A male client with a head injury regains consciousness and the normal loss. Which of the following nursing statements is most appropriate as the client awakens?
- A. I'll get your family.
- B. Can you tell me your name and where you live?
- C. I'll bet you're a little confused right now.
- D. You are in the hospital. You were in an accident and unconscious.
Correct Answer: D
Rationale: Providing clear, concise orientation information is most appropriate for a client regaining consciousness to reduce confusion and anxiety. Calling family, asking for personal details, or assuming confusion may overwhelm or distress the client.
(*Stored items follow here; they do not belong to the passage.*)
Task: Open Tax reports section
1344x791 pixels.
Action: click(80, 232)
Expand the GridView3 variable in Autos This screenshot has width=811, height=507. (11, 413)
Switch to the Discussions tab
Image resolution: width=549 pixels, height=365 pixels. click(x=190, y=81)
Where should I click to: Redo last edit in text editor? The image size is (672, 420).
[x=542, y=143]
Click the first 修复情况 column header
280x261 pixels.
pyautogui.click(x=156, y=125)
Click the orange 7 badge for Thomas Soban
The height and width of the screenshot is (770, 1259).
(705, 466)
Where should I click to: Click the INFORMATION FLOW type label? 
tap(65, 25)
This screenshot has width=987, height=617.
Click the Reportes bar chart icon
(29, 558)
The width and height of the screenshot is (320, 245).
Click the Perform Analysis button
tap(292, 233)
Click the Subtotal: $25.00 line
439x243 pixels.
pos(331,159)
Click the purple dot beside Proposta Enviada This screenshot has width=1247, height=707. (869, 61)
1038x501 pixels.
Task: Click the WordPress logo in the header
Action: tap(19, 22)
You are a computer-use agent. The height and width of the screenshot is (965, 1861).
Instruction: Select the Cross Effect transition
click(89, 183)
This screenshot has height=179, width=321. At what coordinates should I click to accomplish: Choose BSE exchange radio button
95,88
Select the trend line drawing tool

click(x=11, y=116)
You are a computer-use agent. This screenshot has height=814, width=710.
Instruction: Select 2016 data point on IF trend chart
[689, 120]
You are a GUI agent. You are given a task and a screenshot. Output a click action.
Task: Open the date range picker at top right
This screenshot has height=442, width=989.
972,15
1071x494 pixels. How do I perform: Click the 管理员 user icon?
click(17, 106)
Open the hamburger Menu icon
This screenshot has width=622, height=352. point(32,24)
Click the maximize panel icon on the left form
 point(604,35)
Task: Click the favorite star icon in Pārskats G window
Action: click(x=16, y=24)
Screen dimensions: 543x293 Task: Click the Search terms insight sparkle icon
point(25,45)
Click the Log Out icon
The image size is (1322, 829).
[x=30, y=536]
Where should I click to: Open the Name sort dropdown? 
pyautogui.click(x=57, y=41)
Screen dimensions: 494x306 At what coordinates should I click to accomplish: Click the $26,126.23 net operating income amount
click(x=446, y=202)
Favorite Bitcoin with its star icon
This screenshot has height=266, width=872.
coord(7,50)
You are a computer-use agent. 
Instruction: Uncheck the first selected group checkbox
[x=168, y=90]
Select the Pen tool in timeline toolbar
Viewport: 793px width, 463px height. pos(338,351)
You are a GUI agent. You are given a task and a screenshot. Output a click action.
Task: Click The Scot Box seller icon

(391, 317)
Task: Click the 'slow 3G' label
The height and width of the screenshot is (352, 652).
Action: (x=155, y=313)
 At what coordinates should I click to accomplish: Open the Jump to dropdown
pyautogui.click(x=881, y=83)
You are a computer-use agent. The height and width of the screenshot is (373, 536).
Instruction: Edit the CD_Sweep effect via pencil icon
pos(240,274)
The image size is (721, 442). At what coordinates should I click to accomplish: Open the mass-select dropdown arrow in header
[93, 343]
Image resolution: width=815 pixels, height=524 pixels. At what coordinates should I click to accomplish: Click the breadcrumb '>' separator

What is a priority nursing action for a client post-ileal conduit surgery?
- A. Monitor stoma color.
- B. Administer antibiotics.
- C. Encourage bed rest.
- D. Limit fluid intake.
Correct Answer: A
Rationale: Monitoring stoma color ensures viability; a pink/red stoma indicates good blood supply.
The most common issue associated with sleep disturbances in the hospitalized client with cancer is:
- A. Social.
- B. Nutritional.
- C. Cultural.
- D. Psychological.
Correct Answer: D
Rationale: Psychological factors, such as anxiety or fear related to cancer diagnosis and treatment, are the most common causes of sleep disturbances in hospitalized cancer patients.